Intravascular lymphoma is a rare disease that often has a fatal course because patients do not present with signs and symptoms that allow a correct diagnosis to be made before the disease is well advanced.[1,2,3,4,5,6,7,8,9,10,11,12,13,14,15,16,17,18,19,20,21,22,23,24,25,26,27,28,29,30,31,32,33,34,35,36,37,38,39,40,41,42,43,44,45,46,47,48,49,50,51,52,53,54,55,56,57,58,59,60,61,62,63,64,65,66,67,68,69,70,71,72,73,74,75,76,77,78,79,80,81,82,83,84,85,86,87,88,89,90,91,92,93,94,95,96,97] Sometimes, however, skin lesions enable a diagnosis to be made early, but diagnostic criteria for such lesions are not well established, patients being reported almost exclusively in the form of case reports.

Several authors of reports on IVL included a review of patients published prior to their own work,[12,13,14,26,43,57,58,63,73,92,96,98,99,100] but none of them focused specifically on the clinical appearance of lesions in the skin, a reason for that being that authors of these articles were mainly oncologists, neurologists and pathologists, but not dermatologists.
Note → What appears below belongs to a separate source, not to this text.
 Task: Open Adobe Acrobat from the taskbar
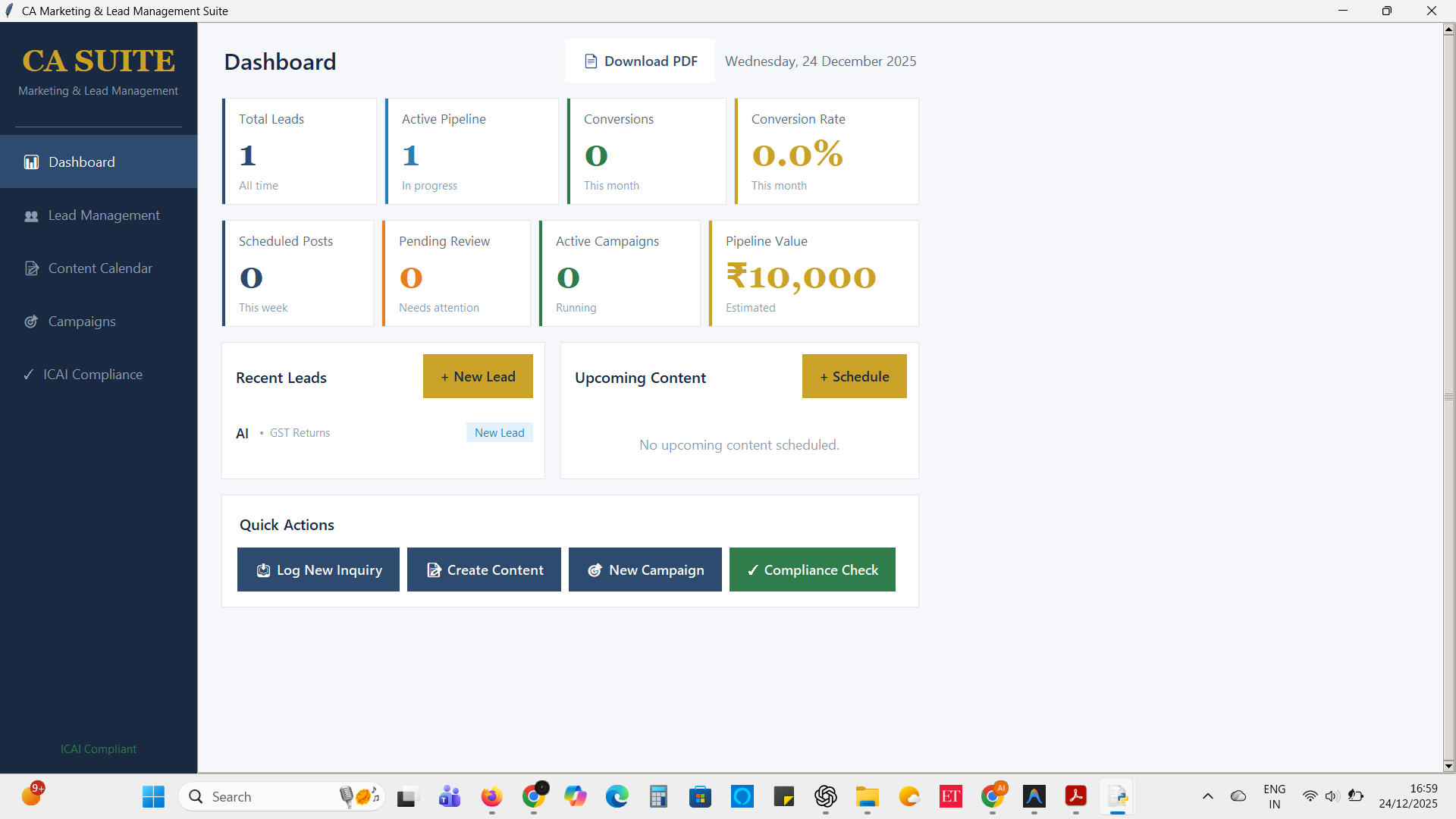pos(1075,796)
Recently, we diagnosed one patient of our own with IVL. The patient, a man aged 59 years, had presented with recurrent erythema tender to the touch on the inner aspects of the thighs and the legs. For several weeks he had been misdiagnosed clinically as having thrombophlebitis migrans, when a biopsy specimen taken to exclude chronic erysipelas finally revealed the correct diagnosis. Figure 1 shows photomicrographs from a biopsy taken from our patient. Large blasts were seen in the lumen of medium-sized vessels in the subcutis. Blasts were negative for T-cell markers CD3, CD4, CD8 and CD30 but were positive for the B-cell marker CD20. IgH rearrangement studies by polymerase chain reaction revealed a clonal B-cell population.
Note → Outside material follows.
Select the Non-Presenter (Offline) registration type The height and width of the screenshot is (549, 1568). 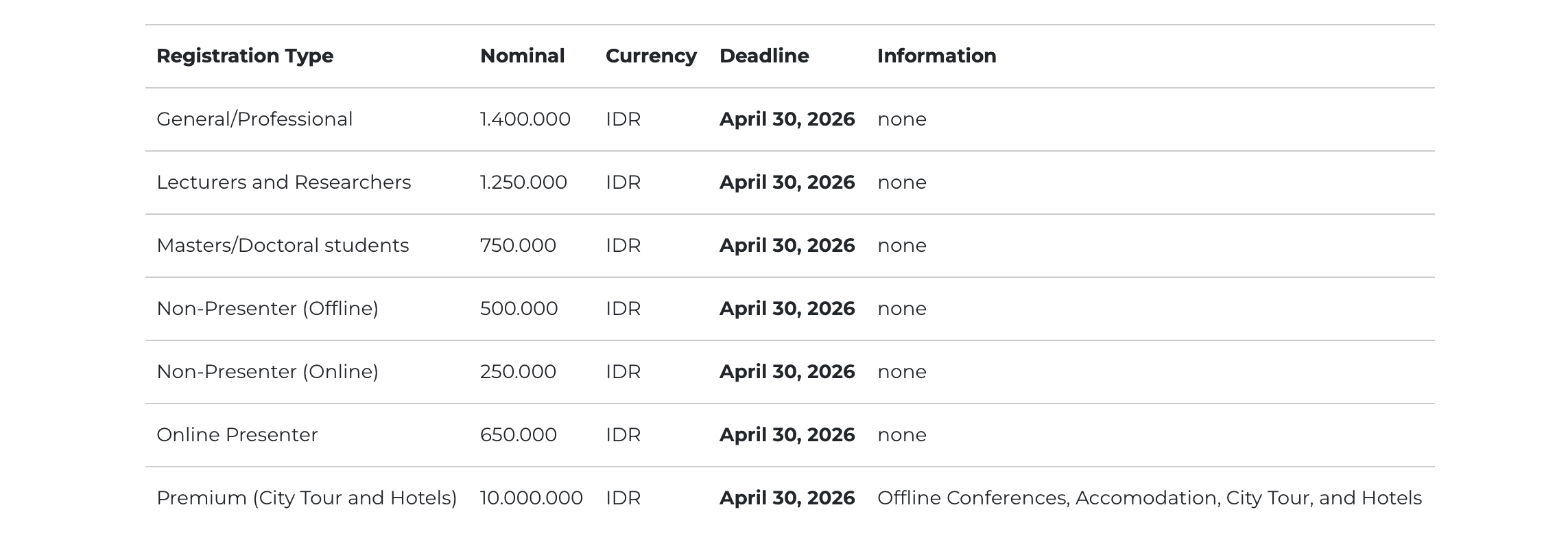click(268, 309)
Our patient prompted us to undertake a review of 224 patients published in the literature,[1,2,3,4,5,6,7,8,9,10,11,12,13,14,15,16,17,18,19,20,21,22,23,24,25,26,27,28,29,30,31,32,33,34,35,36,37,38,39,40,41,42,43,44,45,46,47,48,49,50,51,52,53,54,55,56,57,58,59,60,61,62,63,64,65,66,67,68,69,70,71,72,73,74,75,76,77,78,79,80,81,82,83,84,85,86,87,88,89,90,91,92,93,94,95,96,97] with the aim of improving criteria for clinical diagnosis of skin lesions in IVL. Clinical appearance was evaluated on the basis of course and outcome of the disease in order to identify morphological characteristics of prognostic value. Additionally, we attempted to identify criteria differentiating between B-cell (IVL-BCL) and T-cell (IVL-TCL) variants of the disease, when presenting with lesions in the skin.